FIFA decided on Thursday that clubs can stop their players from participating in international matches until the end of the year depending on COVID-19 conditions in the countries to which they are traveling.
The announcement comes one week before the two opening rounds of South American World Cup qualifiers.
The council of soccer's governing body decided that clubs don't need to release players if they are expected to travel to countries that impose mandatory quarantine or self-isolation for at least five days upon arrival.
FIFA said that measure also applies if there are travel restrictions where the player is coming from or if local authorities do not grant a specific exemption.
The decision is in line with another FIFA ruling from August when the temporary changes applied to the mandatory transfer of players to European national teams.
FIFA’s transfer regulations assert that clubs must release their players for official international matches. South American soccer's governing body CONMEBOL says local authorities have exempted all players coming from Europe — where many of them play — from quarantines or self-isolation.

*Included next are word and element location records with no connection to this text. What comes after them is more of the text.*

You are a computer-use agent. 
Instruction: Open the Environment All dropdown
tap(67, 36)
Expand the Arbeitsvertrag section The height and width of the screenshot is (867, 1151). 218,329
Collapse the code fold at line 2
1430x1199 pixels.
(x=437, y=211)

Last week Major League Soccer, the top league in the United States, said it would not release its players for South American World Cup qualifiers. That decision affects Argentina, Paraguay, Uruguay and Venezuela's national teams.
The global soccer body said the decision “took into consideration the role the FIFA protocol will play in the mitigation of risks related to COVID-19 and in obtaining the required exemptions from authorities for sportspersons travelling internationally for the purpose of matches with their national teams.”
The opening rounds of South American World Cup qualifiers will be on Oct.8-9, and Oct. 13. Other rounds are to be scheduled before the end of the year.
South America is one of the regions hardest hit by the pandemic. Brazil accounts more than 140,000 deaths attributed to the coronavirus, second only to the United States. Argentina, Chile, Peru and Ecuador have also been hit hard by the pandemic.